I reviewed my notes of the initial tests and created a variety of post-it-notes each containing a point of pain. I used these data points to create a Mental Model. The mental model was used better visualize and address friction across a person day and how the application may address those concerns.
Using the mental model i was able to identify and address the three gratest points of pain that users experienced, diagnosing its negative effects and a implementing a solution for each.
Point of Pain: Feed (Hierarchy of Information)
Challenge: In the initial iteration of the ‘feed’, information was linear, time stamped with the newest update being at the top. However the testers showed interest in being able to isolate information as arduously scrolling to find something from weeks ago, while intuitive, wasnt time efficient.
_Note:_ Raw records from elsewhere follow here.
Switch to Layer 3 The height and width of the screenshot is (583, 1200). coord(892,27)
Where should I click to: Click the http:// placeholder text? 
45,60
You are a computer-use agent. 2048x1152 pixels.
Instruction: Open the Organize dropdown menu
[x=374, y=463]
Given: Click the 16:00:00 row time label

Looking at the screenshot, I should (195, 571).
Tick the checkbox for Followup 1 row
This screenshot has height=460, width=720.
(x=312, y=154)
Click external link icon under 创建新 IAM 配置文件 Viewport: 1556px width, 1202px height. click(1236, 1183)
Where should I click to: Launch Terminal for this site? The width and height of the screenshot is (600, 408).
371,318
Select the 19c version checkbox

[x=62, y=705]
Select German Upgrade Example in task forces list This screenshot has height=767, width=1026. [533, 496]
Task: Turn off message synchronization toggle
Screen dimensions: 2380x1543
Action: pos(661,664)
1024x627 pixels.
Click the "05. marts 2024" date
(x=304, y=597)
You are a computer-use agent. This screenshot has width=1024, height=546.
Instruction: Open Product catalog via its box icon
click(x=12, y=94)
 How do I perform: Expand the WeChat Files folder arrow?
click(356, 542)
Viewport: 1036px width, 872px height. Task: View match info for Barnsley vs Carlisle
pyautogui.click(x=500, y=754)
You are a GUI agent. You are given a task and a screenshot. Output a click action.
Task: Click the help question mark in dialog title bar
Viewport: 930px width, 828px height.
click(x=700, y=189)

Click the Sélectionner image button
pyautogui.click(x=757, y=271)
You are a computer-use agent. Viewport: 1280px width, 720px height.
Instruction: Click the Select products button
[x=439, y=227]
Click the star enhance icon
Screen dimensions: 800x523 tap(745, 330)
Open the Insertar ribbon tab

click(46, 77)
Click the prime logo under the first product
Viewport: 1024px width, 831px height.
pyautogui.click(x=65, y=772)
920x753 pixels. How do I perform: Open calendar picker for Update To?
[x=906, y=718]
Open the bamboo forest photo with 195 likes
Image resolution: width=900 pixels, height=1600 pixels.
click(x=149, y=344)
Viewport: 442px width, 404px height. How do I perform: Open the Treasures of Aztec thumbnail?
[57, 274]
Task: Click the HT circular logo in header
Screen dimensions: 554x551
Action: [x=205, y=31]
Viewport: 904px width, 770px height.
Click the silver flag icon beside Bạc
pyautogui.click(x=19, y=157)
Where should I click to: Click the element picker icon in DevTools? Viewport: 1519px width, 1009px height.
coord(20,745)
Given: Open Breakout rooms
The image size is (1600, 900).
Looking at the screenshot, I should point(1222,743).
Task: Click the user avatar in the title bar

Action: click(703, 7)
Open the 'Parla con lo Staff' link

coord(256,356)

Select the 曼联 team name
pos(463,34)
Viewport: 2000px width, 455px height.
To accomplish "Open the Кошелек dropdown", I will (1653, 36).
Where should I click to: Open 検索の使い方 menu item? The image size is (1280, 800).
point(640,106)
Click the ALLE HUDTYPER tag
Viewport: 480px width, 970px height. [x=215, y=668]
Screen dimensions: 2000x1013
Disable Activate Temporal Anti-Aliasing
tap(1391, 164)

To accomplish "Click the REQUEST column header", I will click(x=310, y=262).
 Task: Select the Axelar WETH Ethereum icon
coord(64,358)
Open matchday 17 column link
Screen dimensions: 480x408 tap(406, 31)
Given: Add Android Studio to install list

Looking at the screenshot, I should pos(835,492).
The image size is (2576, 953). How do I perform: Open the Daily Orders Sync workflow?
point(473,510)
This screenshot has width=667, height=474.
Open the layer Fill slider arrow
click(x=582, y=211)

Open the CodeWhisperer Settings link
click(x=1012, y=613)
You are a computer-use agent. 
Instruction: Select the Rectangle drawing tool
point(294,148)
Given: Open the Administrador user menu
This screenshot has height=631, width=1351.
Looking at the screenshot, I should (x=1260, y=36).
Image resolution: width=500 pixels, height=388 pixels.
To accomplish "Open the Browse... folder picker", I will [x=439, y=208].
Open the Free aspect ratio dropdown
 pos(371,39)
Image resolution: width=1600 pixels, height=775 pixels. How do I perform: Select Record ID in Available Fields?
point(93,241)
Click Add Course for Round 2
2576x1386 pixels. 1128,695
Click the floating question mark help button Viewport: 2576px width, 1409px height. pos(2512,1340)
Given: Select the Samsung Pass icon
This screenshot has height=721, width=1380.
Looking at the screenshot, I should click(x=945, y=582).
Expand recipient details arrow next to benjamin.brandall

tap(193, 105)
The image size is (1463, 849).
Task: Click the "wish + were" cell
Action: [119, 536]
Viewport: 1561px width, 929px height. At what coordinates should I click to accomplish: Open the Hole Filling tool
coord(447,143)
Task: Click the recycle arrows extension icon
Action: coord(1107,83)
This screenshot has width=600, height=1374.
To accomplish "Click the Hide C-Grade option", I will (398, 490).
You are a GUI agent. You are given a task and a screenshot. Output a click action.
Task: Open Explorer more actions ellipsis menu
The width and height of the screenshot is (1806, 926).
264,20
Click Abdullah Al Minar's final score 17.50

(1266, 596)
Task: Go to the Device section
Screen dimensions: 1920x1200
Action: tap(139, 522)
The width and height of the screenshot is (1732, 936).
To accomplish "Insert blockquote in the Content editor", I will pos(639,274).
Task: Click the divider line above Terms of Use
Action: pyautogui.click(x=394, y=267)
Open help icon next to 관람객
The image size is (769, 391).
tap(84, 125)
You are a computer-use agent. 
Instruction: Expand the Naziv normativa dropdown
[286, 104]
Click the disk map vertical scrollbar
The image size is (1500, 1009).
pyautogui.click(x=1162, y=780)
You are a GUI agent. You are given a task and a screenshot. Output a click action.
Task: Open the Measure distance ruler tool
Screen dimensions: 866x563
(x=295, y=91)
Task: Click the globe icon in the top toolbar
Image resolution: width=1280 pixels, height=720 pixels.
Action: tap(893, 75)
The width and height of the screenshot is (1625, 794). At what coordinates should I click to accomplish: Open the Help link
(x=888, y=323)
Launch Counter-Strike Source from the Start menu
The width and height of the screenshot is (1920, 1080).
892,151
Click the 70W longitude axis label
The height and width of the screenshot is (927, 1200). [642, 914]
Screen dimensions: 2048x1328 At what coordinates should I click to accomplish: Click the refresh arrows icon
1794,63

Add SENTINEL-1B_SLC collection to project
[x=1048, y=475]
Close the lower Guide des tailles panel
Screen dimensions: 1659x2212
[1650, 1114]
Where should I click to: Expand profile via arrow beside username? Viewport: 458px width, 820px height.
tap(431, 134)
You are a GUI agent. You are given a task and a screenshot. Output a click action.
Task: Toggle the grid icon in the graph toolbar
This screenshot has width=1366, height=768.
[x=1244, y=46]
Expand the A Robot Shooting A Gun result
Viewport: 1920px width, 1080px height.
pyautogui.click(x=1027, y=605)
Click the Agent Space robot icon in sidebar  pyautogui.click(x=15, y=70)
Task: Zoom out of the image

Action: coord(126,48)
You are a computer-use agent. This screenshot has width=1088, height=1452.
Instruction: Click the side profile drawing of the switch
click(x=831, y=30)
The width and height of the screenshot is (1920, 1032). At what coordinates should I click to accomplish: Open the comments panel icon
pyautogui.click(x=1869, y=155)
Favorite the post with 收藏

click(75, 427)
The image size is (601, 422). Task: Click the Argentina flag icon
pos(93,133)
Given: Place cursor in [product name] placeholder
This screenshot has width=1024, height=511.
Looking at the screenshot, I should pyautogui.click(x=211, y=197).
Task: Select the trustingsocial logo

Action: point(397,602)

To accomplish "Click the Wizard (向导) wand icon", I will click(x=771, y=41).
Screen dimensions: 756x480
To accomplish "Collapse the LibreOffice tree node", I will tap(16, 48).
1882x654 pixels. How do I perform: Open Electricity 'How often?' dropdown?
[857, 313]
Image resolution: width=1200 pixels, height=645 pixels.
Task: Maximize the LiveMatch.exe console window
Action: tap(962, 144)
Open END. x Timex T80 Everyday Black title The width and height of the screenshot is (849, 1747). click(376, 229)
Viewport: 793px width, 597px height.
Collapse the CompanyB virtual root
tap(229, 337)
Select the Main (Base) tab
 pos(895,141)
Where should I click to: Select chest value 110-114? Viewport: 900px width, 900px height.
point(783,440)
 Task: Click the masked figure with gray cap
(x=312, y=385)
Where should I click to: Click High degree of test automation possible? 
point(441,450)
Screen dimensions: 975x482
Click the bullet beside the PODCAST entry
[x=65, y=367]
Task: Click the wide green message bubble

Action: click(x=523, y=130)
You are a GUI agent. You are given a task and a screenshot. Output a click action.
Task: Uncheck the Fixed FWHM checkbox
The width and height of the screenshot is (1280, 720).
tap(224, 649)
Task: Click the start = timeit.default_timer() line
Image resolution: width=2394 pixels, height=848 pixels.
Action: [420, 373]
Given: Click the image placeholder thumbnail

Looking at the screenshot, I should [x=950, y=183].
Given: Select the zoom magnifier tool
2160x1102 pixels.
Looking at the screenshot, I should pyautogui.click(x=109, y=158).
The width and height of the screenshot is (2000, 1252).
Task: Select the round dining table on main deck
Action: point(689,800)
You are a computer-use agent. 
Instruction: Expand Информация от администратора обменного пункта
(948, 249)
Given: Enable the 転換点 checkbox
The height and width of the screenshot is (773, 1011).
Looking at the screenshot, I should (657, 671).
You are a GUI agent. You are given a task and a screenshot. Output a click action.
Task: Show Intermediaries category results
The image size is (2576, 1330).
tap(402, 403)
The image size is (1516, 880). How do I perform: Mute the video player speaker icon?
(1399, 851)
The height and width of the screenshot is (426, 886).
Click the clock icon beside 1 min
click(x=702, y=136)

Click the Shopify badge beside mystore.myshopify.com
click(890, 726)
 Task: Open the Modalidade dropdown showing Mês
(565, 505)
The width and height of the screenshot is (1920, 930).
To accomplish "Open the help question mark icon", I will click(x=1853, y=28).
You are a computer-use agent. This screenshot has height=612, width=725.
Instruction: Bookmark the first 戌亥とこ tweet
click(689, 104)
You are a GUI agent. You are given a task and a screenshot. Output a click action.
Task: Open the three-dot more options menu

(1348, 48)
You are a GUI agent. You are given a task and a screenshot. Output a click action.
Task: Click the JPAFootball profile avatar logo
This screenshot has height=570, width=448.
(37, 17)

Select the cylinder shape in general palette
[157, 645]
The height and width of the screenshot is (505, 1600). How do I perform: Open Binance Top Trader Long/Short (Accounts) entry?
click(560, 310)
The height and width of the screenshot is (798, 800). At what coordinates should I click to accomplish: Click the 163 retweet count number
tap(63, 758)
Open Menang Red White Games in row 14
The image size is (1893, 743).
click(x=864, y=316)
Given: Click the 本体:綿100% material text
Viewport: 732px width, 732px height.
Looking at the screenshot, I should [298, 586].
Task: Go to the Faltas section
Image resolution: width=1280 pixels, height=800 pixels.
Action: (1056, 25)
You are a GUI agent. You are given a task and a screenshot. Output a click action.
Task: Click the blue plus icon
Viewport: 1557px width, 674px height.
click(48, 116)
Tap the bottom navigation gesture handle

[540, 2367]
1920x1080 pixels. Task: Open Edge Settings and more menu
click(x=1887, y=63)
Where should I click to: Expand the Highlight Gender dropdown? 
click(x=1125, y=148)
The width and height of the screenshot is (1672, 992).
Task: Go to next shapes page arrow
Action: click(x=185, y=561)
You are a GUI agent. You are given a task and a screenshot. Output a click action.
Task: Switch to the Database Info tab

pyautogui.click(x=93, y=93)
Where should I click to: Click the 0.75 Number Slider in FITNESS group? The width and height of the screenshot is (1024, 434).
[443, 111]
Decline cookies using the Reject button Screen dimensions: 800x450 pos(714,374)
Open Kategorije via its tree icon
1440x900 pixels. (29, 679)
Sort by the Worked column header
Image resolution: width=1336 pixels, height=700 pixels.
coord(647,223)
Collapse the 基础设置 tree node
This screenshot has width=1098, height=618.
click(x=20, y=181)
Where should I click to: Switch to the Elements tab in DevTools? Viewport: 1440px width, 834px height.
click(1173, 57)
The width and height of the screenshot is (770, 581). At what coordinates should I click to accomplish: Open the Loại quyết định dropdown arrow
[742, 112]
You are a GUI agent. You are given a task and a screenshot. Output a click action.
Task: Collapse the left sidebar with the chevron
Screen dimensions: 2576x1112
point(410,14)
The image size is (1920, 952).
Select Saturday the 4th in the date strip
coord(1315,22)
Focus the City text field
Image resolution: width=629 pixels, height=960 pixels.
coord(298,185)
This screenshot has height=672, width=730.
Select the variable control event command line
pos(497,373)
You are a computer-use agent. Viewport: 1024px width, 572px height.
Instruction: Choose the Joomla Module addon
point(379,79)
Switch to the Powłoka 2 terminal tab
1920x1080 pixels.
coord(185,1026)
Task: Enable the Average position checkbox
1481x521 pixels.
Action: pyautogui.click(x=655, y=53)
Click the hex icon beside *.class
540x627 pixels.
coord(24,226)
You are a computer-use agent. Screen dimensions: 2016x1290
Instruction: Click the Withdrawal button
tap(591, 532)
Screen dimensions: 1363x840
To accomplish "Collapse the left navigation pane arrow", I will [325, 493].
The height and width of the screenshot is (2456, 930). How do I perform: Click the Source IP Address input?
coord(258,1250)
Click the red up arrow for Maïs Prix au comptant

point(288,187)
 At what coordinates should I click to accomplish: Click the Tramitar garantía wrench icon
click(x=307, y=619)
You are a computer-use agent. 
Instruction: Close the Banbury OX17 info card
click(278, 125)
Solution: At first i thought a filter menu on the upper navigation would work nicely, however while building the UI for the interaction i created a toggle style switch, it got me thinking. Why not filter important information at the tap of a switch, where anything ‘marked’ either by the user or the system would filter to the top of the feed and other content would become hidden. In addition older content could ‘fold’ into a simplified view after a certain amount of time, reducing scrolling time by half.
My Greatest takeaway from this project was the importance of scope manangement. Having been a self-directed project over the course of 3 months I kept a rather flexible schedule. This resulted in a lack of time to complete UI refinements and a rather rushed documentation of the design process. While the project had received two awards, i feel its true success was in demonstrating the benefits of failure. Having failed to meet my own criteria of success.
… You either win or you learn.
Trove, in its entirety is an extension of the narrative I’ve created for the company Medial. The project was incited through school and is a reflection of the work I produced as a student while attending the Digital Design program at Vancouver Film School.